Ladrón rico, ladrón pobre


17 Ago 2011

Mayo de 2009: escándalo en Gran Bretaña. Stop. El primer ministro Brown dice que desconocía los abusos de los legisladores. Stop. Los parlamentarios presentaban cuentas de gastos por servicios de limpieza de viviendas particulares, mantenimiento de piscinas, alimentos para perros, pagos hipotecarios. Stop. Dos ministros son cesados. Stop, Stop, Stop. Paren, paren, paren… hace dos años sin romper cristales, sin apalear a nadie, si ruido, suavemente, durante años los parlamentarios británicos practicaban el deporte más atractivo del mundo: pasar los gastos domésticos a otro.

Mayo de 2000: Jack Welch, presidente de General Electric, había fijado muy alto el listón del nuevo deporte de las élites, una vez, que el tenis se había popularizado. En efecto, además de su jubilación millonaria, la empresa le prestaba un avión privado y un apartamento en Manhattan, a lo que se sumaba gastos de asistentes, vino o periódicos. Asientos en el Open Tenis Club, en Wimblendon, para lo Yankees y el Metropolitan Opera House. No seguimos para no provocar arcadas (de envidia) en el lector.

Agosto de 2011: escándalo en Gran Bretaña. Stop. Masas de ciudadanos en el barrio londinense de Tottenham saquean grandes almacenes. Stop. Incendios. Stop. Enfrentamientos con la policía. Stop. El primer ministro promete mano dura. Stop. La mano dura se aplica. Stop. El primer ministro explica la situación por una epidemia de delincuencia. Stop. Promete más mano dura. Stop. Una semana después empiezan las condenas de cárcel. Stop. Seis meses por una caja de agua. Stop. Cinco meses por un pantalón vaquero. Stop. Cuatro años por incitar al saqueo desde Facebook. Stop. Stop. Stop. Paren, paren, paren.

Viaje a Andorra en 1985. Stop. Llevo una cámara Nikon con todos los complementos en una pesada bolsa. Stop. Estoy en un bar con mi mujer y bajo al servicio (con la cámara). Stop. Resuelvo y me salgo (sin la cámara) y cedo el paso en la misma puerta a un desconocido. Stop. En la calle la liviandad me hace recordar mi cámara. Stop. Entro en el bar, bajo corriendo las escaleras y (stop) encuentro el vacío. Stop. Subo y me lamento ante los camareros de que había perdido hasta la llaves de mi casa. Stop. Una camarera dice ¿llaves? “Un señor (atentos) ha dejado unas llaves que ha encontrado en el aseo hace un rato”. Stop. Mis llaves son la prueba de que el que me robó la cámara es un señor. Stop.

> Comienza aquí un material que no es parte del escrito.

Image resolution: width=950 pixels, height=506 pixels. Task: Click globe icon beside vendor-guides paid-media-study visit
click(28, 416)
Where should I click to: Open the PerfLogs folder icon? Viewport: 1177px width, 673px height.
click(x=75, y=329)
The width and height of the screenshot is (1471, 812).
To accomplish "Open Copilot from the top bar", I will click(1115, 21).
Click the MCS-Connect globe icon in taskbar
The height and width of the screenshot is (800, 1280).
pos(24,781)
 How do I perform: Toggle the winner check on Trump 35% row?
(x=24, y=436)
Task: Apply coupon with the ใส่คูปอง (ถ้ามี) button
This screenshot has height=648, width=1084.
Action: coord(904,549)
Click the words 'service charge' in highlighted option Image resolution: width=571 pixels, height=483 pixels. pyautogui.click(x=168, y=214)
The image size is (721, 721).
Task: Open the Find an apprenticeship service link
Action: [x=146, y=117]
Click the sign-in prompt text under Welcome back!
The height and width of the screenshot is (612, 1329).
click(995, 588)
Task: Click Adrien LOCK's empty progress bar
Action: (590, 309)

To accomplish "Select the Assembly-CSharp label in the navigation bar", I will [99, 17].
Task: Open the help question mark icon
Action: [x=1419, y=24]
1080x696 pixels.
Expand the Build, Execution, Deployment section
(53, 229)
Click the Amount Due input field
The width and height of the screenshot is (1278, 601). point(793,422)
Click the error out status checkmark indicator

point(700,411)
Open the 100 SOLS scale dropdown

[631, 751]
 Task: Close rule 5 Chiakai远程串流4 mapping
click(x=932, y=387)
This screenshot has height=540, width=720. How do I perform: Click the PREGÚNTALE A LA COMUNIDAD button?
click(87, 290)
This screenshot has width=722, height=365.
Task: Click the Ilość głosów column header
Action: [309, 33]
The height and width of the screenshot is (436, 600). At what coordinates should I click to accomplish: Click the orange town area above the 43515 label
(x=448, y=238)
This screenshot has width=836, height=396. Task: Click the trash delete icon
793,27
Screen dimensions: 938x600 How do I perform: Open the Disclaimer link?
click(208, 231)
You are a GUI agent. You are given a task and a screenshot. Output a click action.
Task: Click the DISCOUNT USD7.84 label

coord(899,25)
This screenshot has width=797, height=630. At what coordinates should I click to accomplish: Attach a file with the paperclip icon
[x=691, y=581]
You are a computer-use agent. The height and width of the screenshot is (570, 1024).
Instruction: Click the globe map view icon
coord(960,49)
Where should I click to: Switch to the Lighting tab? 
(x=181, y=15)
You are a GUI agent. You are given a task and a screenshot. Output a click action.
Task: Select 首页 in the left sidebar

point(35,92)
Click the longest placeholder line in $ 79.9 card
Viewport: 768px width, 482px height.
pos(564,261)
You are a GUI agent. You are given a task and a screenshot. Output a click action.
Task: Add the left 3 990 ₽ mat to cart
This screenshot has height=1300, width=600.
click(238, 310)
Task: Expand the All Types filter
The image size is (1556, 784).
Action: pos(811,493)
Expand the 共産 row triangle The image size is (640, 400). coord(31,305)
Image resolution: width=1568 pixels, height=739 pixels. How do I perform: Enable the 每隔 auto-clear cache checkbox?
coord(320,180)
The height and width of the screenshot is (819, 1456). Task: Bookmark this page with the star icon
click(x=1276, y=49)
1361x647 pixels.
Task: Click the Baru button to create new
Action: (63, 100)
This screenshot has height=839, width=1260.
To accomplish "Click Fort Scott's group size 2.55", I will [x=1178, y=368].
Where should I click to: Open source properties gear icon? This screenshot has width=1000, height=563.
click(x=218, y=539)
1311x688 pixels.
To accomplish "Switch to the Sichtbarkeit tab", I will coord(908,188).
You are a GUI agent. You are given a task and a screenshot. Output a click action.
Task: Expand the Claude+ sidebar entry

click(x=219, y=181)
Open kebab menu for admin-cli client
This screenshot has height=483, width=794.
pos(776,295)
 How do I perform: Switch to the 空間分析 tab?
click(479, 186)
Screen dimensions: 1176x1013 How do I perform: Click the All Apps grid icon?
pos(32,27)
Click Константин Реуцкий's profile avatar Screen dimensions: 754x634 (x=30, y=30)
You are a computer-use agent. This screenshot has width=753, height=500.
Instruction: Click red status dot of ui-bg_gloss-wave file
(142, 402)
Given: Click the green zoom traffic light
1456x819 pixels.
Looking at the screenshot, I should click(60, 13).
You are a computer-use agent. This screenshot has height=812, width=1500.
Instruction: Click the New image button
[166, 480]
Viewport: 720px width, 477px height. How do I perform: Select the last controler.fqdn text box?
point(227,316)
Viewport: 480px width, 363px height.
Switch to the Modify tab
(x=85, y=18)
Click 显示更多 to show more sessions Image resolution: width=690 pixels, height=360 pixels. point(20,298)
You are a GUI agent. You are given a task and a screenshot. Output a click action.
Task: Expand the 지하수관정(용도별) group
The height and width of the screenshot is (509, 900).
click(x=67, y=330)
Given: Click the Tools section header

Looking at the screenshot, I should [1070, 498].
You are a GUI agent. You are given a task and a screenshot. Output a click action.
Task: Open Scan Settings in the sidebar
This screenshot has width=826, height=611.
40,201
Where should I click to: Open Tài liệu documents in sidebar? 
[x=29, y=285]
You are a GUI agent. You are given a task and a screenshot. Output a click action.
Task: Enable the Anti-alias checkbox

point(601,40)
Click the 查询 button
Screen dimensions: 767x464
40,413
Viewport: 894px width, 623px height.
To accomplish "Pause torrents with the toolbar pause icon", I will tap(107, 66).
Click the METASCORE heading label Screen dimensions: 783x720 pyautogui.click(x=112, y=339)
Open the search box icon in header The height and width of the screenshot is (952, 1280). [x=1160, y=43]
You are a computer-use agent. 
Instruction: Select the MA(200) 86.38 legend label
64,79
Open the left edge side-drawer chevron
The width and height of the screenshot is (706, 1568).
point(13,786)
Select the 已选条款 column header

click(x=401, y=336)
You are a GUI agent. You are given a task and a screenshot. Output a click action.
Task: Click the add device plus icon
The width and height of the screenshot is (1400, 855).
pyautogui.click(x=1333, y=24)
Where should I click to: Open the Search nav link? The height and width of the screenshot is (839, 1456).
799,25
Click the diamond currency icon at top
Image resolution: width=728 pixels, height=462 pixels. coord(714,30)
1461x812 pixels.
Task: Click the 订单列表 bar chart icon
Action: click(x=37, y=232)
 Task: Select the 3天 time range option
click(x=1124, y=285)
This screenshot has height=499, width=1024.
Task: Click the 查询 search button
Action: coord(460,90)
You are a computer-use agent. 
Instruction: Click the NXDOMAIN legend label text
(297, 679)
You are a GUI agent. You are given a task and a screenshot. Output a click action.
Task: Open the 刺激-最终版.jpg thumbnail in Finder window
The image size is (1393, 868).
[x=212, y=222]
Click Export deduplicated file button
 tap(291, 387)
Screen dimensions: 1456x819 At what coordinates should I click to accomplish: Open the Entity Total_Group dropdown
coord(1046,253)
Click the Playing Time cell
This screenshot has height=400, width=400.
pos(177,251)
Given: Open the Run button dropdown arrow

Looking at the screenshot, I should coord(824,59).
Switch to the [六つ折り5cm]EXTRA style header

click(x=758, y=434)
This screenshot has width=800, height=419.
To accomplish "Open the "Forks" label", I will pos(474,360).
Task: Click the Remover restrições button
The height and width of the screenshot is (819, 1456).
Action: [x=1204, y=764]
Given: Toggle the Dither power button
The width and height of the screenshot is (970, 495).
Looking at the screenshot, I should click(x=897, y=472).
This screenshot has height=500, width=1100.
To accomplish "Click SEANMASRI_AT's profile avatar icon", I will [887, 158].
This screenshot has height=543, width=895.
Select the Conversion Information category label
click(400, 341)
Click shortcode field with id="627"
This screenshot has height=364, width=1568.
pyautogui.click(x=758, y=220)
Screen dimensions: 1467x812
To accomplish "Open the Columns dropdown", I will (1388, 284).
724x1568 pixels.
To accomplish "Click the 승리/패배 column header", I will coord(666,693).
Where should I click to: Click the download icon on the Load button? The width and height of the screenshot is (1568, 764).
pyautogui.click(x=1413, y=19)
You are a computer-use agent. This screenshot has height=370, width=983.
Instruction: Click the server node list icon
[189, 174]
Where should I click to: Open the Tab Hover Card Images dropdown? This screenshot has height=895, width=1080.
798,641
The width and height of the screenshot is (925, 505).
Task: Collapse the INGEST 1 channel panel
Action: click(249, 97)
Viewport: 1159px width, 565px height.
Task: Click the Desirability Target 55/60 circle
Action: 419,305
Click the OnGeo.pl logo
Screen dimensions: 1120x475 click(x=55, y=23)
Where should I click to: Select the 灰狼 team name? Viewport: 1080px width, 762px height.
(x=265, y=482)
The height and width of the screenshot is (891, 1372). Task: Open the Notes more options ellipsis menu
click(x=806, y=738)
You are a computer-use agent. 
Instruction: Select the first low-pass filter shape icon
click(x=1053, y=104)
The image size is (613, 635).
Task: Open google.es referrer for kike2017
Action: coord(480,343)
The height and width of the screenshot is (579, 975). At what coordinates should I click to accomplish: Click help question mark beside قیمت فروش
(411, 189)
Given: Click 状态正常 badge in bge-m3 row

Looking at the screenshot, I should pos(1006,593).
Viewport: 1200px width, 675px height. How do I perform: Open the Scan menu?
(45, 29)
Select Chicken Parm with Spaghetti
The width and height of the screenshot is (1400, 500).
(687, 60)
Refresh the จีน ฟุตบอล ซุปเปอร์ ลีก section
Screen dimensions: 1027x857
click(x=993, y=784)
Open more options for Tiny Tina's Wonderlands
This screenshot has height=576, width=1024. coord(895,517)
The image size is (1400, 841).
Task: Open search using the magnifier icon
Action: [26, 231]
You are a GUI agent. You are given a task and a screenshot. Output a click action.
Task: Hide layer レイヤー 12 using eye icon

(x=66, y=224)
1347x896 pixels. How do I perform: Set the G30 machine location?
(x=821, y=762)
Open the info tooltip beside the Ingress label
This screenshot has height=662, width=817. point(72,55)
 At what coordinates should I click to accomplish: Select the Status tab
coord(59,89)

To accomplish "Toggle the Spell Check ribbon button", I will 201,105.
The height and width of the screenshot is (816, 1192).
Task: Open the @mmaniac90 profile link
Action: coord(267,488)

Está claro que lo que molesta es el robo con ruido, algarada, violencia y fuego. El otro el de la gente que huele bien, el de la suavidad, el de la impunidad connivente es otra cosa. La ejemplaridad para la ciudadanía pobre. Nota al margen. La violencia física debe ser reprimida, la otra también. Corolario: a Cameron (que era jefe de la oposición en tiempos del latrocinio estúpido) se le ve el plumero.

Moraleja: Casi todos llevamos un ladrón dentro si nadie mira. Propuesta: la autoridades deben trabajar dos aspectos. Por una parte la expansión de valores de honradez (a todos) y, por otra, expandir la idea de que todo descuido (todo) será castigado en proporción al daño causado.